ЦЕЛЬ ЗАДАНИЯ: Представьте каждую строку данных ниже как таблицу Markdown со столбцами «Номер» и «Строка», пропустив пустые строки. Изображения в таблицу не включайте.

──────── ИСХОДНЫЕ ДАННЫЕ

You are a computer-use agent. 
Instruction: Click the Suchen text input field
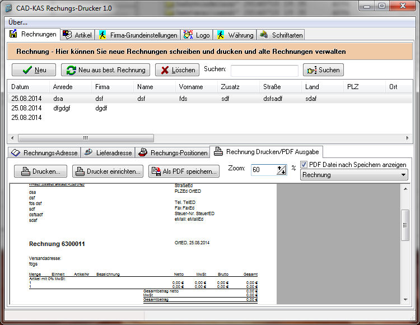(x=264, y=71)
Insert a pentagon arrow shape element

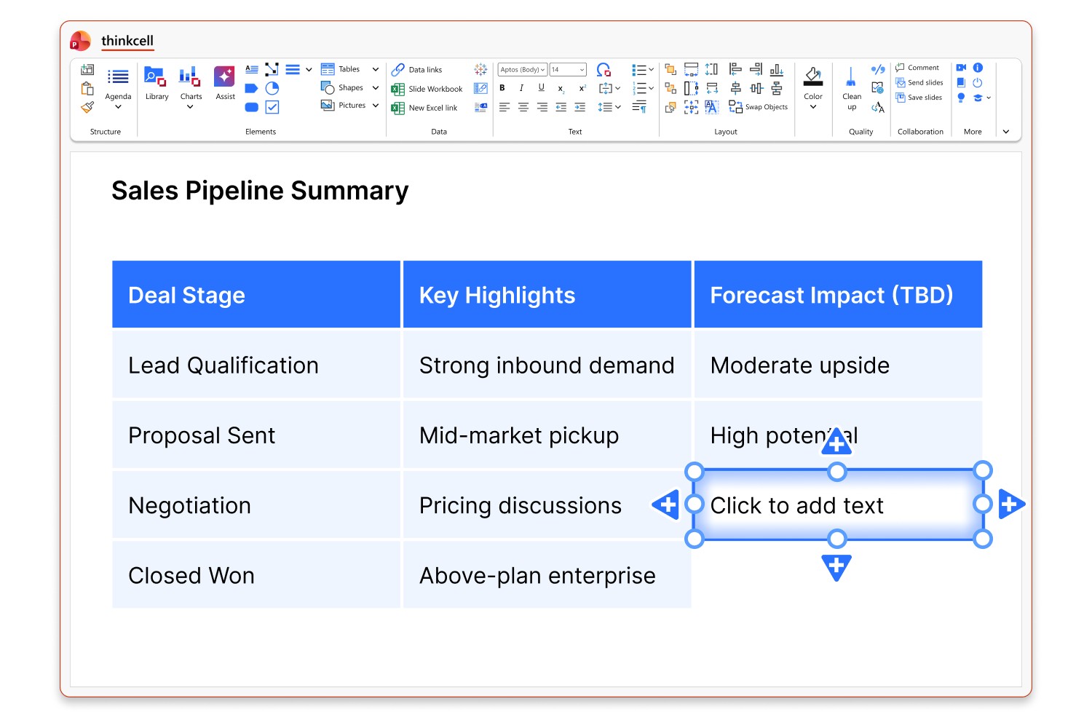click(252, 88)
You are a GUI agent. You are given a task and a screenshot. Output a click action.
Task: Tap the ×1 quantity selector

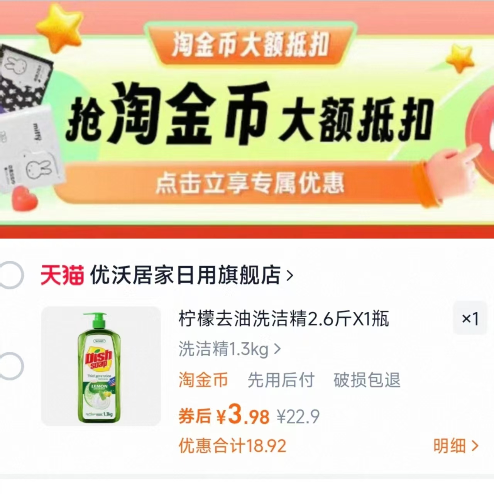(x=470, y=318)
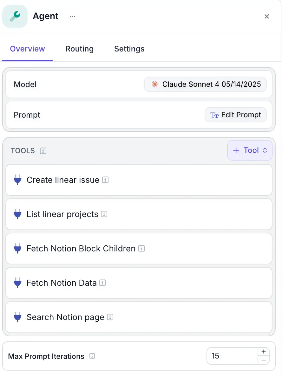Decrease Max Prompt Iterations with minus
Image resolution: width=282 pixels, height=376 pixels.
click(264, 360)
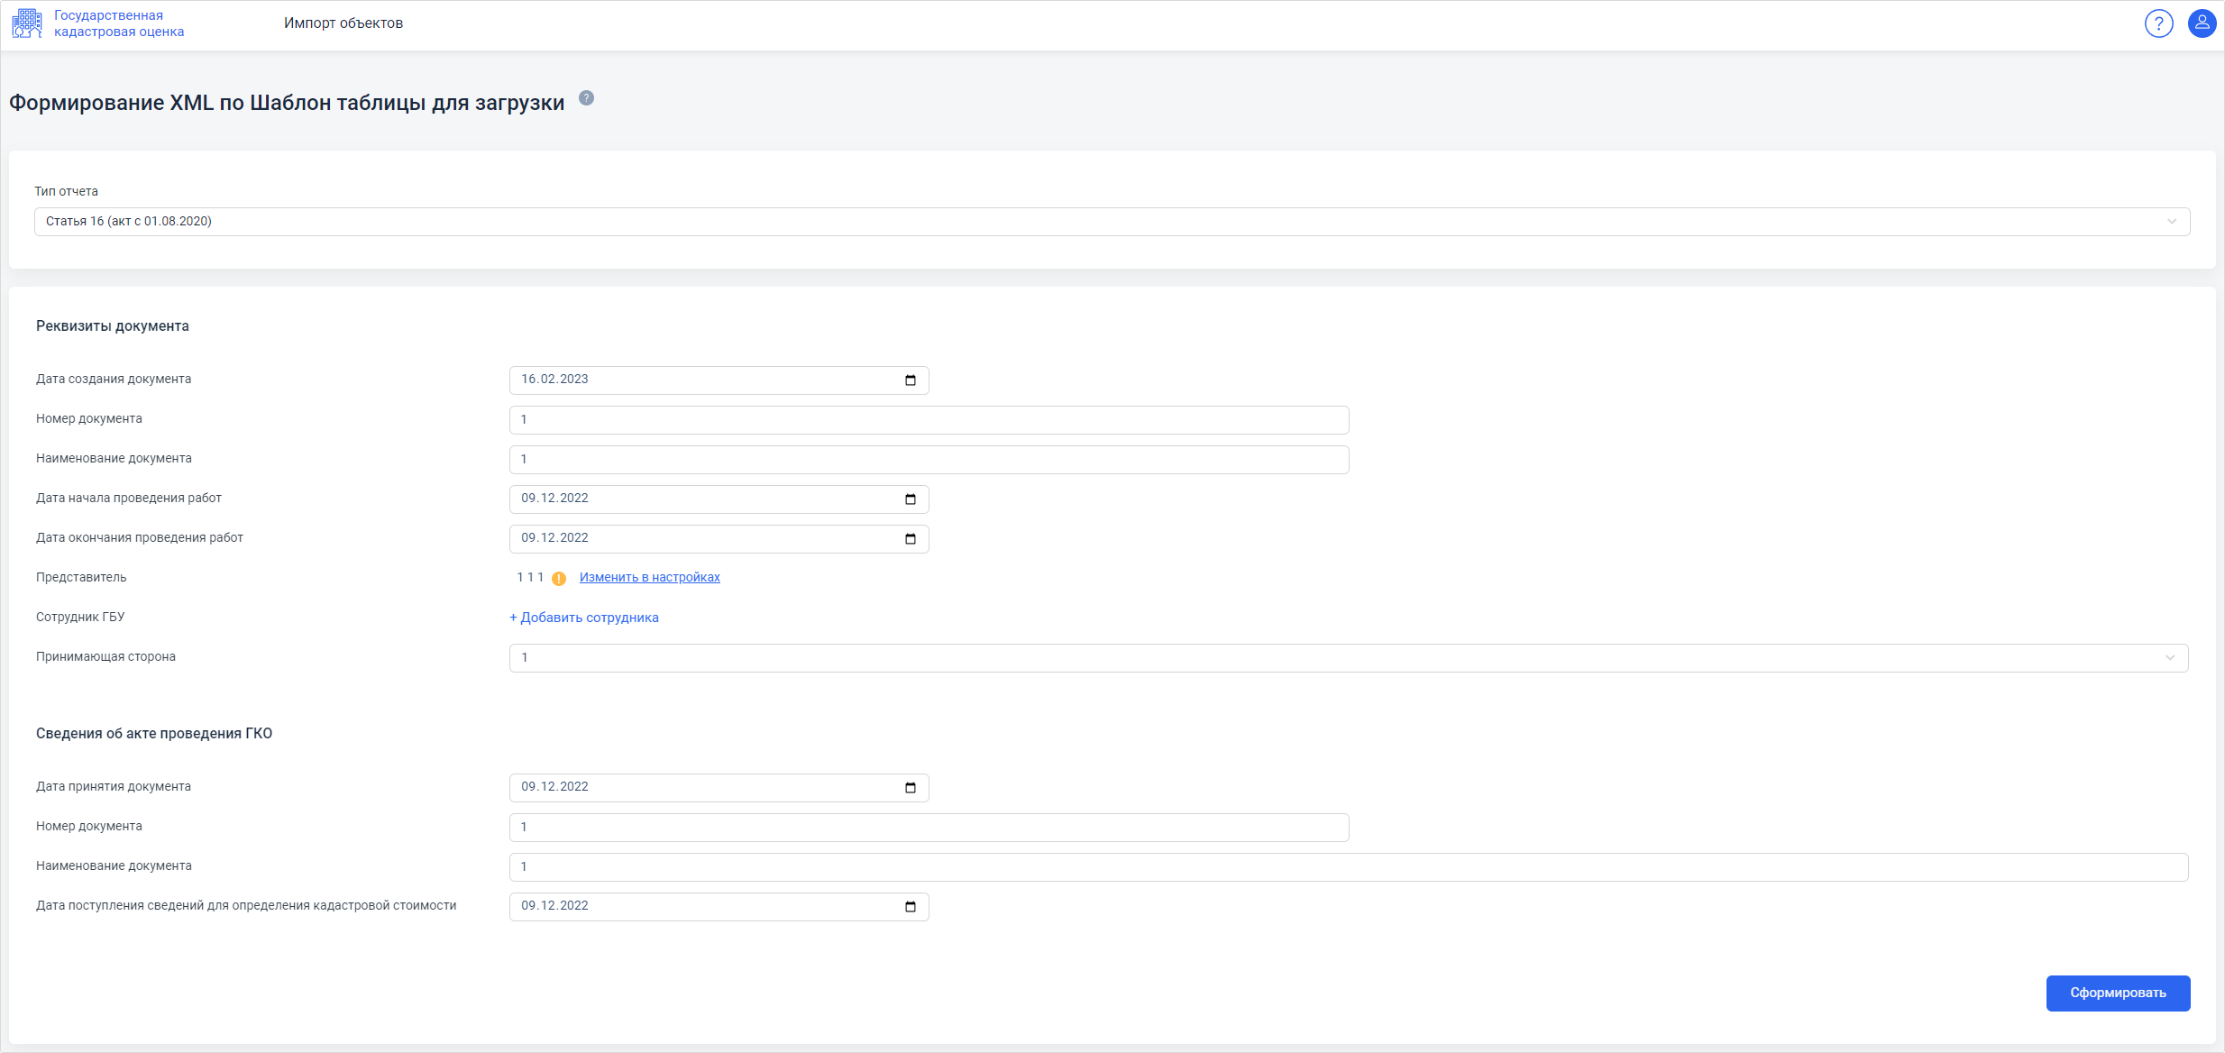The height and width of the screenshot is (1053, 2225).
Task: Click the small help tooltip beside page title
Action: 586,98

────────────────

ОТВЕТ:
| Номер | Строка |
|---|---|
| 1 | You are a computer-use agent.  |
| 2 | Instruction: Click the Suchen text input field |
| 3 | (x=264, y=71) |
| 4 | Insert a pentagon arrow shape element |
| 5 | click(252, 88) |
| 6 | You are a GUI agent. You are given a task and a screenshot. Output a click action. |
| 7 | Task: Tap the ×1 quantity selector |
| 8 | (x=470, y=318) |
| 9 | Decrease Max Prompt Iterations with minus |
| 10 | Image resolution: width=282 pixels, height=376 pixels. |
| 11 | click(264, 360) |
| 12 | The height and width of the screenshot is (1053, 2225). |
| 13 | Task: Click the small help tooltip beside page title |
| 14 | Action: 586,98 |